● **Supplied passage**

# # # # # # #

Trends in the Nursing Shortage

There are two contrasting trends in the nursing shortage that are worth taking into consideration, whether you are a would-be nurse or an administrator attempting to alleviate the nursing shortage. These contrasting trends may hold the key to the future of the nursing shortage and what nurses and hospital administrators alike can expect in the coming years.

The nursing shortage, unfortunately, only appears to be growing. Veteran nurses are retiring, and other nurses currently in the field are likely to retire or switch jobs due to burn out from being stretched too thin. Nursing schools and programs lack money and space to teach new applicants. Not enough graduates are entering the field to keep up with the rate of nurse retirement. The future, in fact, seems dim for hospitals and clinics already lacking nurses. However, like any profession, nursing is experiencing a dip in prosperity and inevitably will begin to rise again. Ensuring a healthy outlook for the profession, though, will take work and dedication from both hospitals and administrators alike, as all will have to cooperate on influencing factors like the budget.

# # # # # # #

● **Supplied information**
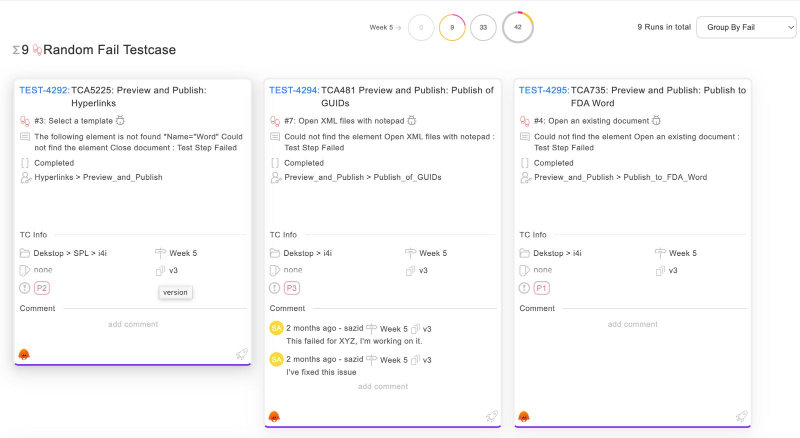Viewport: 800px width, 438px height.
Task: Open the TEST-4292 link
Action: (x=44, y=91)
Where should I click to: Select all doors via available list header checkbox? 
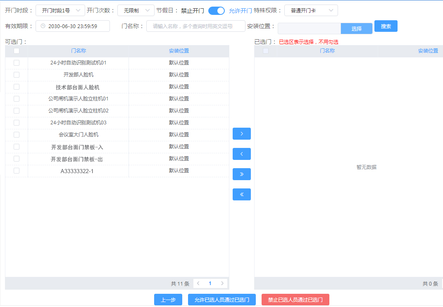17,51
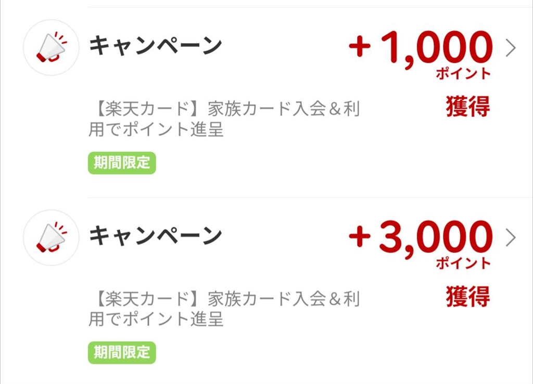Tap the +1,000 points amount

click(x=421, y=47)
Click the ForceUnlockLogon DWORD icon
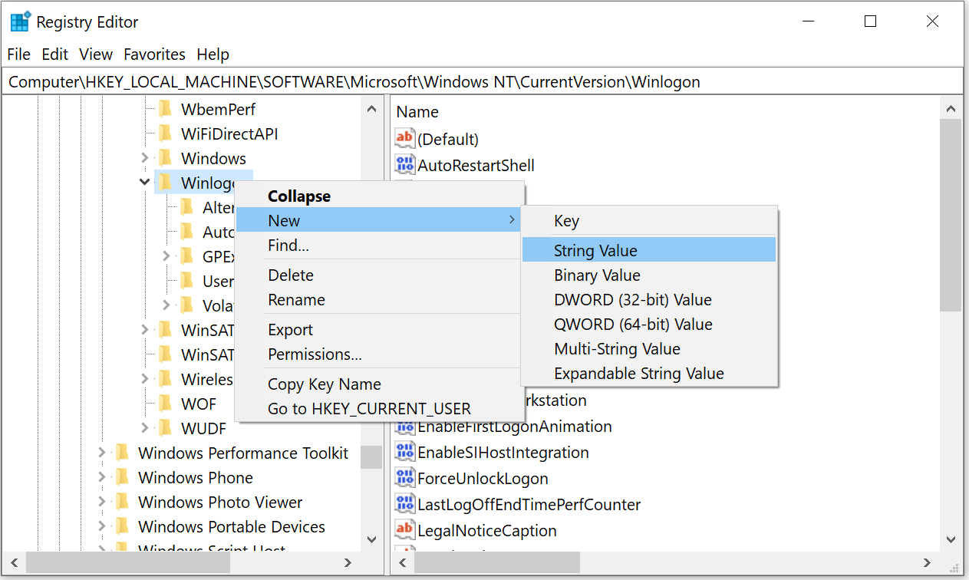The width and height of the screenshot is (969, 580). tap(404, 479)
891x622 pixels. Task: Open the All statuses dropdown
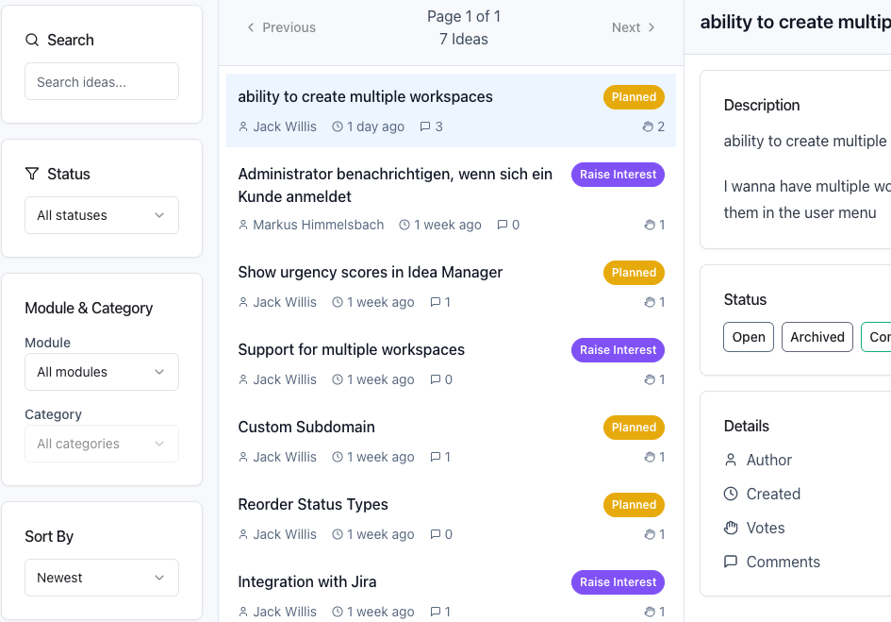[x=102, y=215]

# # # # # # #

● **Problem to solve**
Please summarize the text on trends in the nursing shortage in two sentences.

● **Solution to this problem**
The nursing shortage appears to be growing: veteran nurses are retiring, other nurses are likely to retire or switch jobs from burnout, nursing programs lack money and space, and too few graduates are entering the field to keep pace with retirements. Although nursing, like any profession, will inevitably begin to rise again, ensuring a healthy outlook will require hospitals and administrators to cooperate on factors such as the budget.